This is a solution that uses gawk. It's something I find I need to use often so I created a function for it

function regex1 { gawk 'match($0,/'$1'/, ary) {print ary['${2:-'1'}']}'; }

to use just do

$ echo 'hello world' | regex1 'hello\s(.*)'
world

A suggestion for you - you can use parameter expansion to remove the part of the name from the last underscore onwards, and similarly at the start:

f=001_abc_0za.jpg
work=${f%_*}
name=${work#*_}

Then name will have the value abc.

See Apple developer docs, search forward for 'Parameter Expansion'.

  • 1
    Ah, now this does work. But is it unix-y enough? Hmm... – Isaac Dec 12 '09 at 1:42
  • this will not check for ([a-z]+). – ghostdog74 Dec 12 '09 at 4:09
  • @levislevis - that's true, but, as commented by the OP, it does do what was needed. – martin clayton Dec 12 '09 at 5:18

if you have bash, you can use extended globbing

shopt -s extglob
shopt -s nullglob
shopt -s nocaseglob
for file in +([0-9])_+([a-z])_+([a-z0-9]).jpg
do
   IFS="_"

######

Answer these from the shell scripting text above:
(a) What output does the gawk function example print for the input 'hello world'?
(b) What value does name hold after the parameter expansion steps?
(c) Which three options does the extended globbing solution turn on with shopt -s?

» **Dataset rows**
######

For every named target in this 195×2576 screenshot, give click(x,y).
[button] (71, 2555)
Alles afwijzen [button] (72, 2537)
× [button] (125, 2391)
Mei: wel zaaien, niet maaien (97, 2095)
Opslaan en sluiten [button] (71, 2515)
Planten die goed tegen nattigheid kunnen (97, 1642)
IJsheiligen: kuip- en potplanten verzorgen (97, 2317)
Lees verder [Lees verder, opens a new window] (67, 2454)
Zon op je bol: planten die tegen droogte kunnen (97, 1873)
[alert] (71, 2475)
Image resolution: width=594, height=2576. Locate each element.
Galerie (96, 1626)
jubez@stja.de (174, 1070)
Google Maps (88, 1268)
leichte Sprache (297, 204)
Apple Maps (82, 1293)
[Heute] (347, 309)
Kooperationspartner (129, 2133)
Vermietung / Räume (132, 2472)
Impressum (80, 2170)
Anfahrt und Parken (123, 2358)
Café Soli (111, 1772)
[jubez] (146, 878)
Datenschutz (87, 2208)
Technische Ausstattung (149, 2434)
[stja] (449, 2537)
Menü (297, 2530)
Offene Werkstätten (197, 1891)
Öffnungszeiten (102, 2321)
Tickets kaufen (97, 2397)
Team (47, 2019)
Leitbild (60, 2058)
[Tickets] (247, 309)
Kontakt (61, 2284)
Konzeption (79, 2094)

######

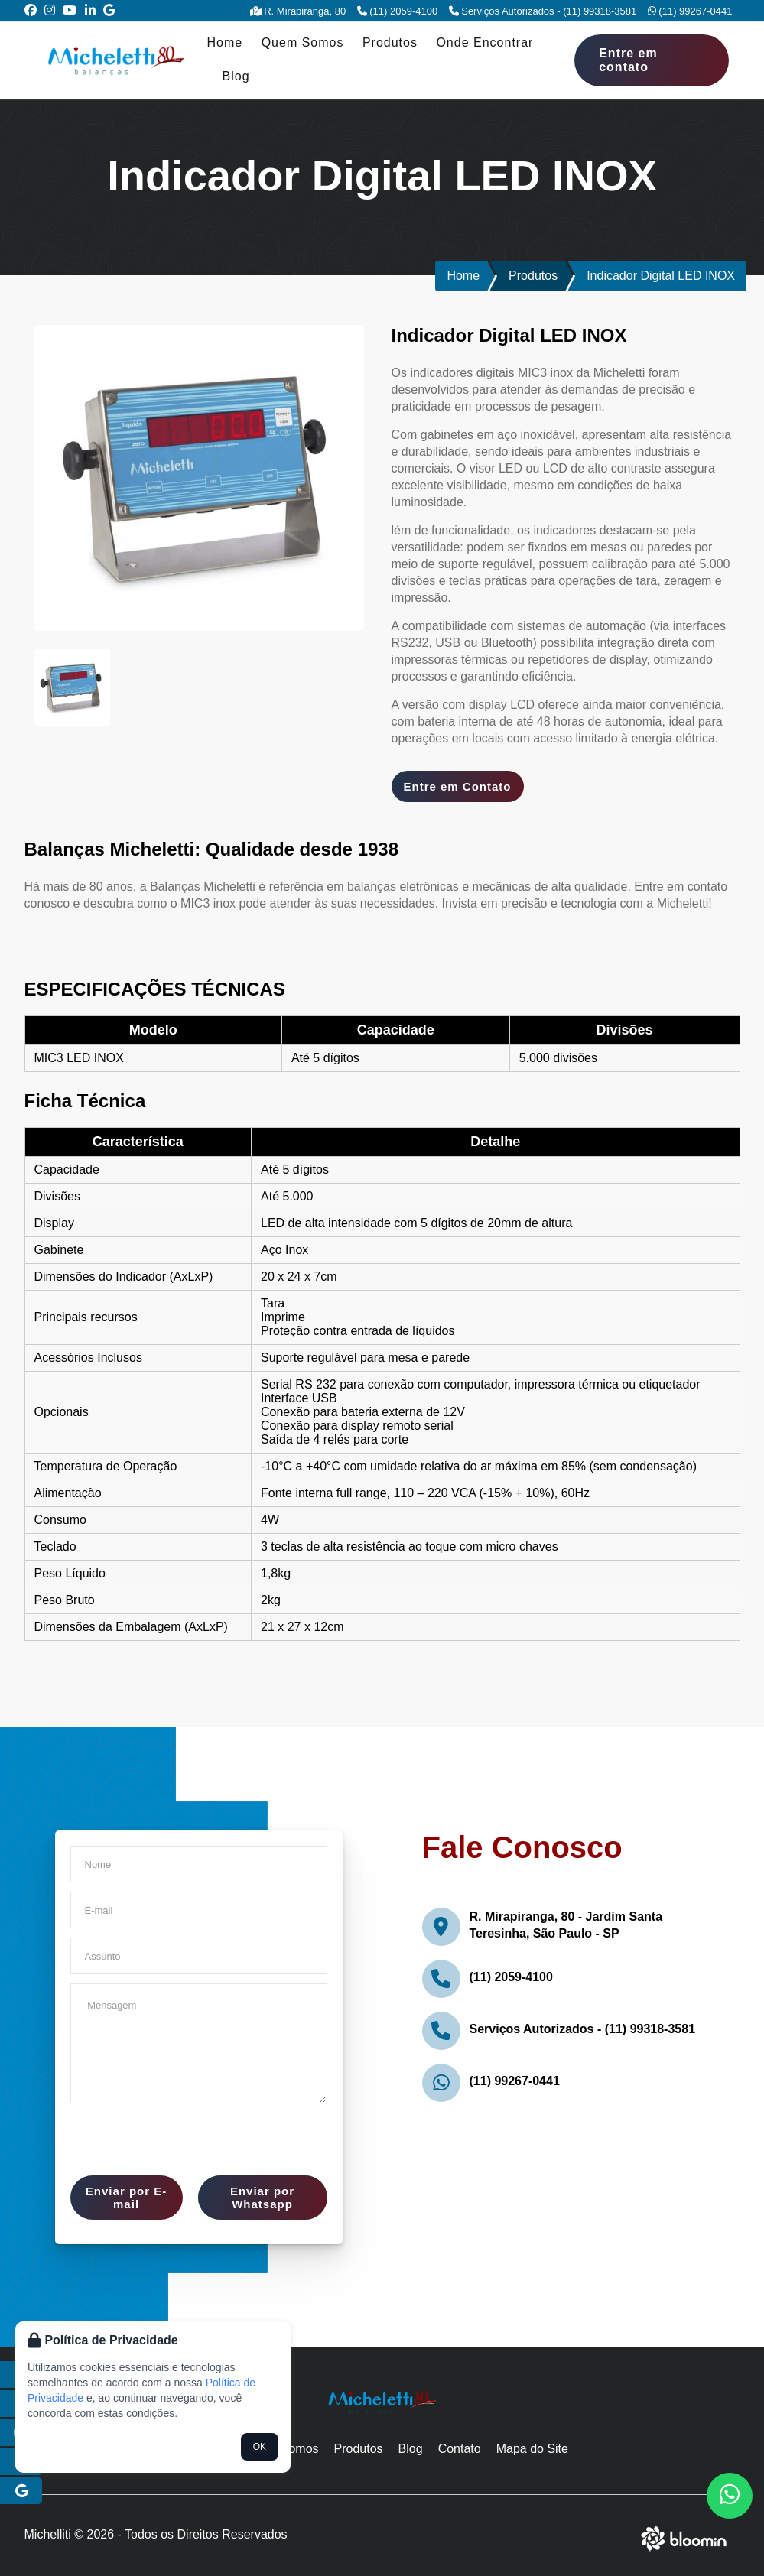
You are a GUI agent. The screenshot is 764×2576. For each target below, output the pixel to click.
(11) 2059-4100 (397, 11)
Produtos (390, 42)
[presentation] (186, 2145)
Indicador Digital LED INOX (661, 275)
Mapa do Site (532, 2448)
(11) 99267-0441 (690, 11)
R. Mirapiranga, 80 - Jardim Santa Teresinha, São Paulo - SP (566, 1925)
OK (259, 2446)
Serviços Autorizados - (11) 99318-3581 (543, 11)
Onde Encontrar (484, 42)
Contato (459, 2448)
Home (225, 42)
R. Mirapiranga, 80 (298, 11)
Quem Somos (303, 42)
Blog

######

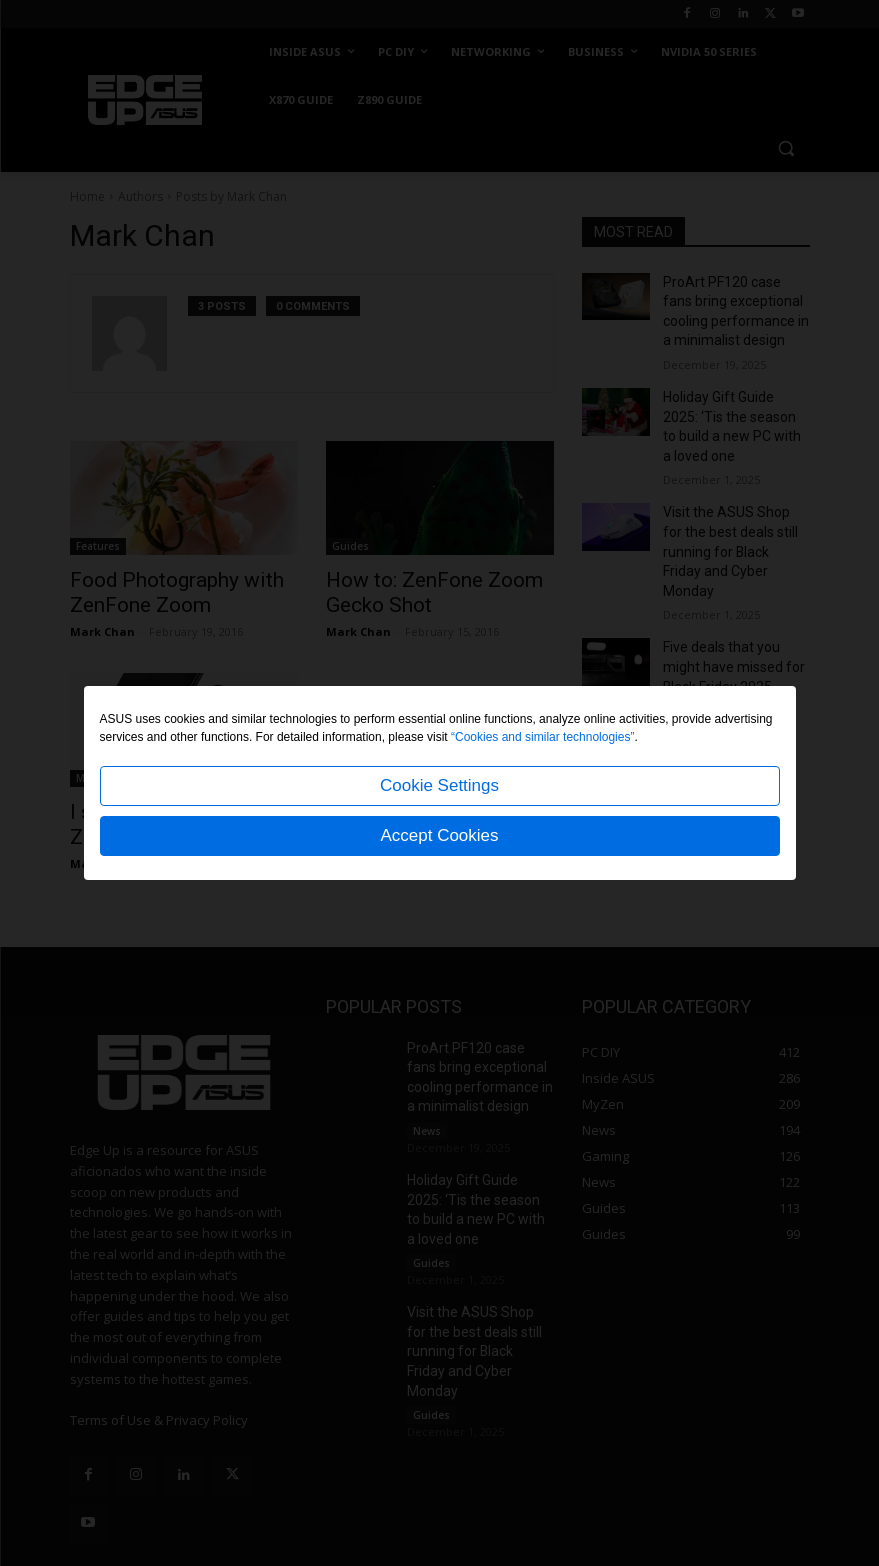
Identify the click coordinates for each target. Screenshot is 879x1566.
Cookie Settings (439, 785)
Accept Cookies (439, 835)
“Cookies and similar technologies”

######

» **Answer to the problem**
(a) world
(b) abc
(c) extglob, nullglob and nocaseglob